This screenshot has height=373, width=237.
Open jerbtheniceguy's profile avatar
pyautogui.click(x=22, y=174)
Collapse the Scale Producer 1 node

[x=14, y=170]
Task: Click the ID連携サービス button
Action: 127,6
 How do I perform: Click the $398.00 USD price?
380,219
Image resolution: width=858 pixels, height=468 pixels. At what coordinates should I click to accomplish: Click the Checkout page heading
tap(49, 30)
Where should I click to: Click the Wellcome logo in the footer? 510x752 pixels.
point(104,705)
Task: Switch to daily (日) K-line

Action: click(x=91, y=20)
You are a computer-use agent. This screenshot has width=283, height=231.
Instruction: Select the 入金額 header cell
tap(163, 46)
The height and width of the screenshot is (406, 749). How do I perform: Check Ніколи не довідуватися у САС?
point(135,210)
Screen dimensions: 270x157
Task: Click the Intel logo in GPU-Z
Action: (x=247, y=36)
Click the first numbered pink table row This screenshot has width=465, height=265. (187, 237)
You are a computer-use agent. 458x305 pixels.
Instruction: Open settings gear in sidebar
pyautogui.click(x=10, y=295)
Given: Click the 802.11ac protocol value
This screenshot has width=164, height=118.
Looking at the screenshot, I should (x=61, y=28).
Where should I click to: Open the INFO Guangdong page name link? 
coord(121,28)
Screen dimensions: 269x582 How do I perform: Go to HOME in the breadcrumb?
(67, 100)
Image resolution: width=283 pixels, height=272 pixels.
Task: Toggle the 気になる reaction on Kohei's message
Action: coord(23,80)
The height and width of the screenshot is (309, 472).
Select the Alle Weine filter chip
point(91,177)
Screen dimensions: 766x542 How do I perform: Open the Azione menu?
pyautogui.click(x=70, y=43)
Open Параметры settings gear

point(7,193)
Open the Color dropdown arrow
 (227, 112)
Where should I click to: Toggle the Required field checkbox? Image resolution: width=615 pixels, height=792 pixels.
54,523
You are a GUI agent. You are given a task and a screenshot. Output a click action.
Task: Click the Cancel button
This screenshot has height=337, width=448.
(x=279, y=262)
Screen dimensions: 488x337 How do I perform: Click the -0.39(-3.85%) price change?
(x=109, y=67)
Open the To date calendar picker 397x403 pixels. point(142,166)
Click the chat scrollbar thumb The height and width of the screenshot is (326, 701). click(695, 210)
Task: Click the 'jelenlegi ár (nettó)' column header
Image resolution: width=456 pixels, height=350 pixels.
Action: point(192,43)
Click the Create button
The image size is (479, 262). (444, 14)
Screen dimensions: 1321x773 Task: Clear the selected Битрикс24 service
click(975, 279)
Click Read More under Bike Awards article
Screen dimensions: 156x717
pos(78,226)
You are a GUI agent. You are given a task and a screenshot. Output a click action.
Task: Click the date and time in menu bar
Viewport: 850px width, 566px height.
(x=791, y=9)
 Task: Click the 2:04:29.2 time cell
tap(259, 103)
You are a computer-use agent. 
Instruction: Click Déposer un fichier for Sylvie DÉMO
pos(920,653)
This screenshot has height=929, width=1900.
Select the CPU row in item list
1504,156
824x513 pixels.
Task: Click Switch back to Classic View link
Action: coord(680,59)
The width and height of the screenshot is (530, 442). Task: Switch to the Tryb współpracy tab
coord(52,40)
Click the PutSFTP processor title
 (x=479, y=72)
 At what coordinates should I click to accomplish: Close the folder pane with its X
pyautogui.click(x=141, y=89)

* _Problem to work on_:
Pull every line containing "date" out of the entries.

* _Reply_:
Open the To date calendar picker 397x403 pixels. point(142,166)
Task: Click the date and time in menu bar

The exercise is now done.